Just as there are many variations in electroplating, electroplated goods have different uses, too. Sometimes the coated surface is simply decorative, as in a collectible; other times it’s functional, as when we work with industries that use industrial machinery, processing equipment, and vehicles used in all modes of transportation. Sometimes the surface of a part or object needs to be hard to prevent wear, other times it needs to be porous; sometimes it needs to be matte with low reflectivity, other times shiny.
The first electroplating process was invented over 200 years ago by Italian chemist Luigi Valentino Brugnatelli. It wasn’t until the late 1830’s that electroplating would be developed into a major industrial process, and as electroplating, and the science behind it, advanced, new commercial uses were developed using metals like nickel, tin, zinc, and brass.
Towards the late 19th century, a breakthrough technology changed the electroplating landscape. Electric generators, able to carry higher currents, allowed for production level processing of parts. This new level of throughput ability highlighted the benefits of electroplated components in automotive, machining, and other major industries. Hastened development, during the two world wars and the birth of the aviation industry, saw increasingly new processes such as hard chromium electroplating, sulfamate nickel plating, and many others. The number of electroplating facilities, around the United States, grew substantially during this time, including what would become the first U.S. Chrome in 1940.
Today, there is continuous improvement and innovation in the electroplating industry as new metal finishes and processes emerge. The global push to reduce the use of certain chemical processes, that are deemed environmentally unsafe, has started a surge for alternative coatings.
Electroplated goods have many different uses. The process can be used to create a decorative finish that gives a high-value feel and look. It can also be used to create a finish that’s functional and has uses in machinery and equipment. Listed below are the uses for electroplating.
The most common use of electroplating is for aesthetic purposes, where a thin layer of expensive metal is applied to a product made from an inexpensive metal. This gives the product the desired look while keeping the cost low. An example of using electroplating for aesthetic purposes would be jewelry. Pieces of jewelry can be made from common metals at a reasonable price. They can then be electroplated with gold, silver, or other rare metals which will add the desired look to the final product.
Depending on the environment, all metals will corrode.
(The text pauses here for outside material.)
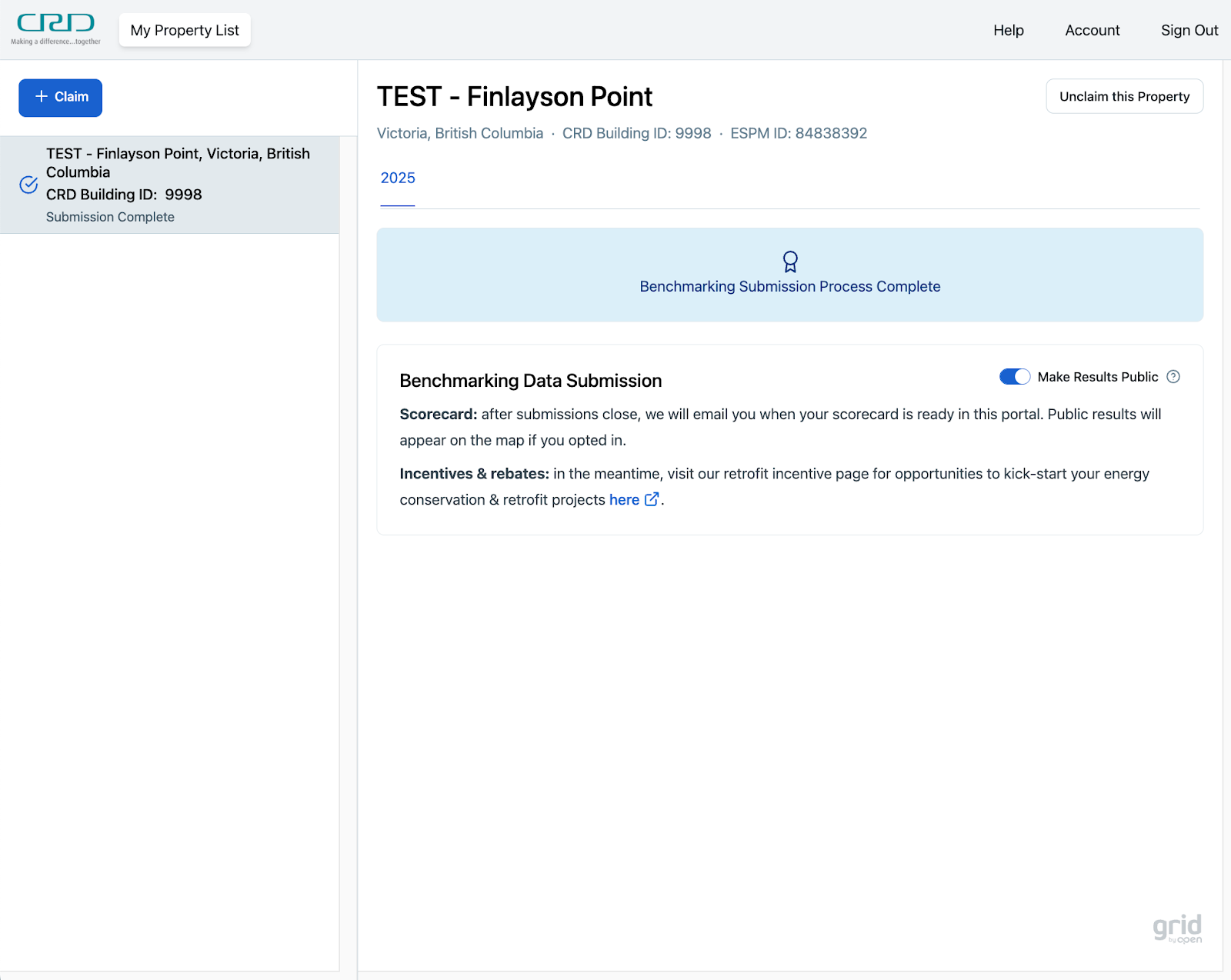This screenshot has width=1231, height=980.
Task: Click the grid by open logo
Action: [x=1176, y=928]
Metals naturally react with the chemicals in the environment and over time these reactions can cause corrosion like rust. Adding a layer of non-corrosive plating finishes, like tricom, nickel, or chromium, will protect the substrate from corroding. These electroplated coatings will break down less quickly and increase the life of the product.
Mainly seen in industrial applications, electroplating can be used to create extremely hard surfaces. Metals that are under the stress of heavy use need to be able to withstand that stress. If a soft metal is used without this added hardness, it could flex and possibly break. Chromium electroplating will harden the surface between 65-70 HRc.
Reduced Friction & Wear
When two metal objects are designed to come into contact with each other there is going to be friction between them. Over time, this friction at the contact points will cause wear. There are a number of metals that can be electroplated onto the surface of these objects to reduce the friction, increasing the life and performance.
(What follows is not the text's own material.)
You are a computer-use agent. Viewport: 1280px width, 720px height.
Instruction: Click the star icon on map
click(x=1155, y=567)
Electrical components, used in electronic goods such as cell phones and computers, need to use metals that are good conductors of electricity, like gold and silver. Having components made out of those two metals would be very expensive though. Electroplating allows for the components to be made out of less expensive metals and then coated with a thin layer of gold or silver to achieve the needed conductivity.
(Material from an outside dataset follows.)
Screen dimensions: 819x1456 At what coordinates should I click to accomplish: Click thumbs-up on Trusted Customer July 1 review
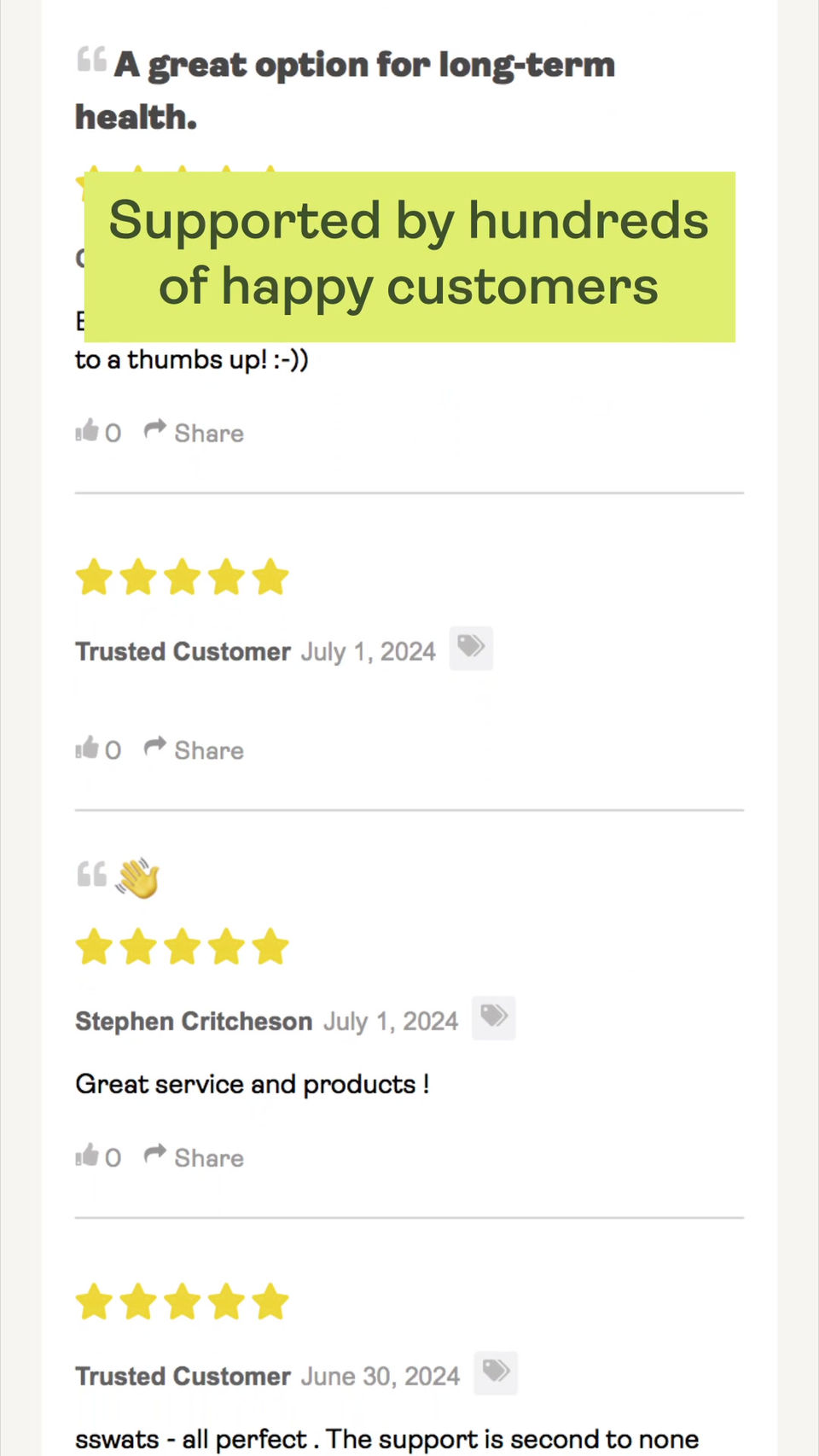click(x=88, y=748)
Engineers that are designing parts to work within tight tolerances will purposefully have parts machined undersize and then sent for electroplating. Electroplating allows for precision buildup, controlling the final size.
Electroplating is a material additive process in that it deposits material to the surface of an object or base metal. Before further detailing the process, the four essential parts of an electroplating system need to be explained.
Shown in the image above are the rectifier, electrolyte, anode, and cathode.
A rectifier is a device that receives power from the electrical lines we see outside and converts the incoming alternating current (AC) to a direct current (DC) that will be used in the process. An important part in the electroplating process, the rectifier transforms the high voltage, low amperage AC supply, that is not suitable for most metal finishing operations, to a substantially reduced voltage and increased amperage DC supply.
The electrolyte is an aqueous ionic solution comprised of many ingredients that assist in the electrodeposition process. Some of these ingredients include the metal or metals that are being deposited and conducting salts that promote good electrochemical stability.
In most cases, the anode, or positively charged electrode, is made of the same metal being deposited onto the object. In other cases, like with chromium, the anode will only be used to transmit the electrical current. In these cases, the anode needs to be made out of a material that will not dissolve or deteriorate, like lead.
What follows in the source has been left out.